*Supplied material*:
────────────────────
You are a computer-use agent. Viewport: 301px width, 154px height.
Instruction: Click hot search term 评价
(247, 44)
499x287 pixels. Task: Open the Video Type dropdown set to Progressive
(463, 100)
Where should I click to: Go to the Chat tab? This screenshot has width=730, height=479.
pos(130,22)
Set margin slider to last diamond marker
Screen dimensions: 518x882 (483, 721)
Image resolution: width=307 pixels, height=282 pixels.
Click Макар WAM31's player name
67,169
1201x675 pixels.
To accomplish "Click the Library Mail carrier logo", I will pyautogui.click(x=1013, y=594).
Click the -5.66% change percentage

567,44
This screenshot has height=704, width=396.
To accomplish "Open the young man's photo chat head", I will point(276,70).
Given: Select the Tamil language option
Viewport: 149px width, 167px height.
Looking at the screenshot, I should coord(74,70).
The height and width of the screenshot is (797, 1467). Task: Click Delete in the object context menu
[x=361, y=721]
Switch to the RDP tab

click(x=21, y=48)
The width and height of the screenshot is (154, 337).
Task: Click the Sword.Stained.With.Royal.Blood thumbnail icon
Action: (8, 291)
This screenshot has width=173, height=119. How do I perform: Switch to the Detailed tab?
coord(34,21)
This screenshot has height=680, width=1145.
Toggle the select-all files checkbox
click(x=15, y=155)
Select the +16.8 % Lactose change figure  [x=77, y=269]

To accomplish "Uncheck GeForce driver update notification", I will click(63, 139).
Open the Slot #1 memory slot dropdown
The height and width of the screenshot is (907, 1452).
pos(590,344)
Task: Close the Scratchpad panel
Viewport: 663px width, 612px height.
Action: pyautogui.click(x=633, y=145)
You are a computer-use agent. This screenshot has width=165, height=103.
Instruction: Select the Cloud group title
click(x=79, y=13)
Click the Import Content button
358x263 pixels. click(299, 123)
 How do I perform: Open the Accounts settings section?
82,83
────────────────────
*Assignment*: Transcribe, word for word, every line from the one containing "Click the Import Content button" through the final line of the entries, and nothing else.

*Finished task*:
Click the Import Content button
358x263 pixels. click(299, 123)
 How do I perform: Open the Accounts settings section?
82,83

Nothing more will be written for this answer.